D'où provient notre clinique courante ?
Elle provient d’abord de tout le courant du XIXe siècle et du début du 20e où la
sémiologie des maladies mentales a connu un grand essor. Les auteurs classiques ont
défini de grandes entités cliniques avec leurs signes plus ou moins spécifiques et la
sémiologie que l'on trouve dans les grands traités
reste indispensable au repérage
courant. Cependant le grand essor des traitements médicamenteux, au-delà des
premiers jours, a transformé considérablement la sémiologie. Tous les signes sont
atténués et n'apparaissent plus dans leur clarté de l'époque pré-médicamenteuse.
Cette sémiologie s'est en outre constituée dans les conditions particulières de
l'observation au sein d'un asile fermé dans lequel les patients séjournaient très
longtemps voire même toute leur vie. Assistés, réduits à l'inaction, isolés de leur
famille et de leur milieu habituel, amical et professionnel, pris dans une structure
contraignante, parfois inhumaine, les patients évoluaient plus ou moins rapidement
vers des états déficitaires ou une radicalisation des symptômes qui justifiaient leur
hospitalisation au très long cours.
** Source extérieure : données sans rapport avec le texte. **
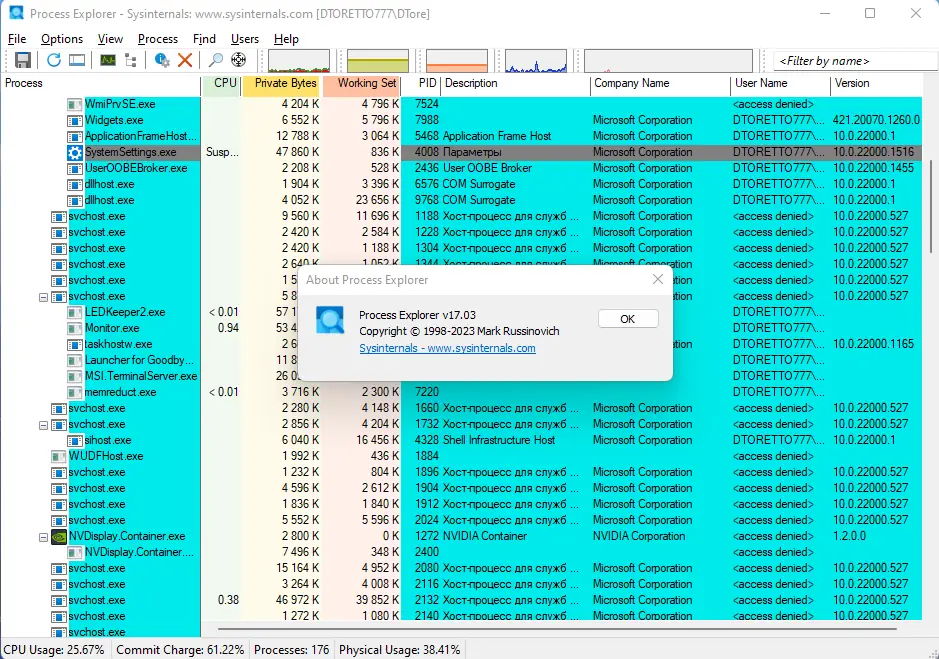The width and height of the screenshot is (939, 659).
Task: Click the CPU usage mini graph
Action: [299, 61]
Leur délire, par exemple était d'autant plus
florissant et pouvait se prêter à une description détaillée dont l'intérêt de nos jours,
s'est beaucoup amenuisé.
En effet, à partir des années 1960, s’est développée une clinique beaucoup plus
relationnelle qui a modifié notre façon de connaître les patients. La psychiatrie de
secteur a élargi le champ d’observation dans le temps mais surtout dans l’espace
relationnel des patients. Les intervenants psychiatriques, plus proches des malades,
peuvent les observer dans leur vie courante, dans leurs interactions avec leurs
familles et leur voisinage, parfois dans le milieu professionnel. Les rencontres avec la
famille, quand elle existe et qu’elle s’y prête, donnent des aperçus essentiels pour la
connaissance du malade et de son histoire. Les difficultés de gestion et de
maniement de l’argent, d’entretien du logement, les problèmes inhérents à l’activité
professionnelle, les effets de la conflictualité et du handicap psychique du patient sur
son univers matériel sont largement perçus, en particulier des assistantes sociales et
des infirmiers (ères) interviennent au domicile.
Si nous prenons au sérieux toutes ces observations nouvelles, il en résulte un
enrichissement de la clinique qui peut se formuler, se transmettre et qui modifie en
retour les réponses psychiatriques.
Cette nouvelle connaissance des patients a été enfin très enrichie par les expériences
et les écrits des psychanalystes anglo-saxons et européens. Le fondateur de la
psychanalyse, Sigmund Freud, dès les années 1905, espérait que les psychiatres se
saisiraient des nouvelles modalités de compréhension qu'il leur proposait. Dès le
début de son œuvre, il apporte de nouveaux éléments de compréhension des
psychoses dans les textes fondamentaux que sont le Président Schreber
, Pour
Manuel de Psychiatrie Henri Ey, P. Bernard et Ch. Brisset. Manuel de psychiatrie, 1967, 3e édition
revue et complétée
Freud S. (1911 c), Remarques psychanalytiques sur l’autobiographie d’un cas de paranoïa (le
Président Schreber), Cinq psychanalyses, trad. fr. M. Bonaparte, R. M. Loewenstein, Paris, PUF, 1977 ;
OCF.P, X, 1993 ; GW, VIII.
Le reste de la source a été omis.